This is an excellent question. One would normally expect the first ionization potentials to indicate how easily an element gives up the first electron. With its low first ionization energy, it would seem that Ag would easily react in solution. The trick is that the ionization energy is measured from the reaction
Ag --> Ag+ + electron
for an Ag atom in the gas phase. If the Ag were to react in solution, you have solid Ag metal that first needs to break up into atoms and then the atoms have to ionize to give an Ag+ in solution: A completely different picture!
So instead of ionization energies, what you really should use for solution reactions is the standard reduction potential as embodied in the so-called electrochemical series. This is related to the negative of the free energy of the reaction:
M(n+) + ne --> M
The values are expressed in volts, since these are measured in terms of the electric potential.

**RECORDED INFORMATION:**
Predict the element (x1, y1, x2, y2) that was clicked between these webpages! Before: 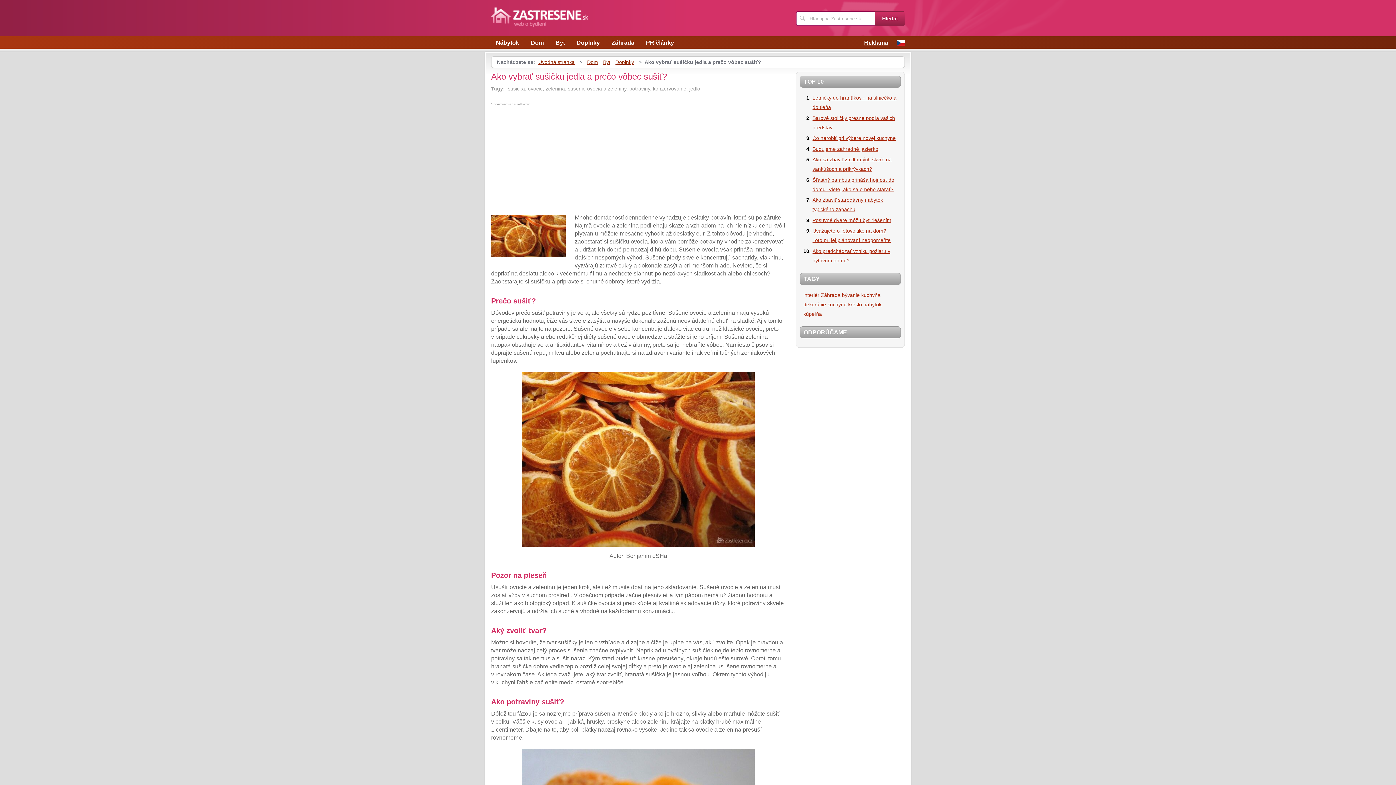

**EXERCISE BRIEF:**
Reproduce the explanation of silver's reactivity word for word, from "So instead of" to "the electric potential.", including both. Rely only on the explanation of silver's reactivity, not the listing.

**SOLUTION BELOW:**
So instead of ionization energies, what you really should use for solution reactions is the standard reduction potential as embodied in the so-called electrochemical series. This is related to the negative of the free energy of the reaction:
M(n+) + ne --> M
The values are expressed in volts, since these are measured in terms of the electric potential.